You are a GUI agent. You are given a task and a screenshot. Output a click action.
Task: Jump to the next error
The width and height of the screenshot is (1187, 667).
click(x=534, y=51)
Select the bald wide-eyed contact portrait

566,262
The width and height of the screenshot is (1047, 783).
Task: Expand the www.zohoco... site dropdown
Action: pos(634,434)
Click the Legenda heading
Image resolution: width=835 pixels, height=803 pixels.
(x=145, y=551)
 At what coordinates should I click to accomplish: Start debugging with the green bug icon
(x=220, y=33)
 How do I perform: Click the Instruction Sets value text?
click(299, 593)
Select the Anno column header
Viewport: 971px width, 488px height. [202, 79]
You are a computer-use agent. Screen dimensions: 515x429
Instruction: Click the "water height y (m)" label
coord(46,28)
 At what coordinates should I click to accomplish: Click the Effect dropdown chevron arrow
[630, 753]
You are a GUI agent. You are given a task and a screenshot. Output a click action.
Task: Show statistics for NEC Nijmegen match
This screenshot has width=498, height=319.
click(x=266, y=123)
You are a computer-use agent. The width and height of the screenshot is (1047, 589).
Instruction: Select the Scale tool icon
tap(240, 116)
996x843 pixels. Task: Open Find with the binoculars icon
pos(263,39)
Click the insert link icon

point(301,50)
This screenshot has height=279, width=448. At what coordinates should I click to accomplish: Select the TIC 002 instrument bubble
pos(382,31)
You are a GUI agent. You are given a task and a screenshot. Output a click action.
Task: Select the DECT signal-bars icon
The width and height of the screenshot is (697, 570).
^^^^
Stated problem:
Lay out the items as a JSON list of strings, one per line with blank lines left out, starting with the line that contains "996x843 pixels. Task: Open" and going on through the end of the items.

Full output:
[
  "996x843 pixels. Task: Open Find with the binoculars icon",
  "pos(263,39)",
  "Click the insert link icon",
  "point(301,50)",
  "This screenshot has height=279, width=448. At what coordinates should I click to accomplish: Select the TIC 002 instrument bubble",
  "pos(382,31)",
  "You are a GUI agent. You are given a task and a screenshot. Output a click action.",
  "Task: Select the DECT signal-bars icon",
  "The width and height of the screenshot is (697, 570)."
]